Generally, unless you have very specific reasons to use WASAPI, like for example bit-perfect output to an external receiver, it is recommended to stick to DirectSound, since it is the most tested and well behaved of the output methods. So far nobody has been able to provide definitive proof that WASAPI output (or ASIO output for that matter) offers any benefit over DirectSound output. What I mean to say is that alternative output methods lead to lots of problems without any perceptible benefits. The same is true for bit depths which exceed 16 bit resolution, and sample rates beyond 44.1 kHz.Instead of buying into the audiophile arms race of dials which go up to eleven and sample rates which touch the MHz range, it is much easier and less of a hassle to just stick to the proved realities, and that is that CD quality audio (16bit/44.1kHz) is good enough, as is DirectSound output.
Well, I must disagree with this statement. As a semi-professional recording engineer I can vouch that there is a perceptible difference between 16 bit and 24 bit recordings.
I only record classical music and there is more "life/reality" - call it what you will - in a 24 bit recording made in a good concert hall.

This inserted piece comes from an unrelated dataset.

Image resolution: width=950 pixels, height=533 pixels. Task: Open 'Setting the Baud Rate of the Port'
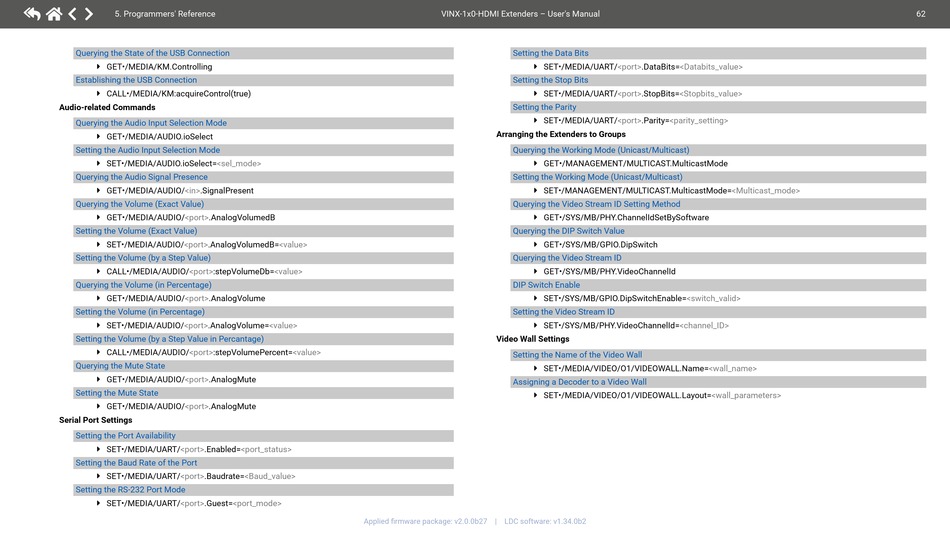[x=136, y=463]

As I am now over 60, I personally cannot detect any difference between 48 KHz and 96 KHz.
Having said that, it is most pleasant that record companies like Chandos and Hyperion and BIS are now providing 24 bit masters for download.
As for 32 bit, I suspect that is simply overkill and is why the pro audio guys will tend to ignore it.
Obviously, you need decent kit to hear the difference.
My monitor speakers can be fed from my Realtek onboard sound card or digitally via my EDIROL UA-101. There is little, if any, difference - the speakers are cheap! However, if I use my ATH M-50 headphones, the headphone amp in the UA-101 is noticeably better than the headphone amp in the monitor speakers.
Similarly, the ASIO driver is markedly "cleaner" - whatever that means - than the WDM/Direct Sound driver - again, on headphones in the UA-101.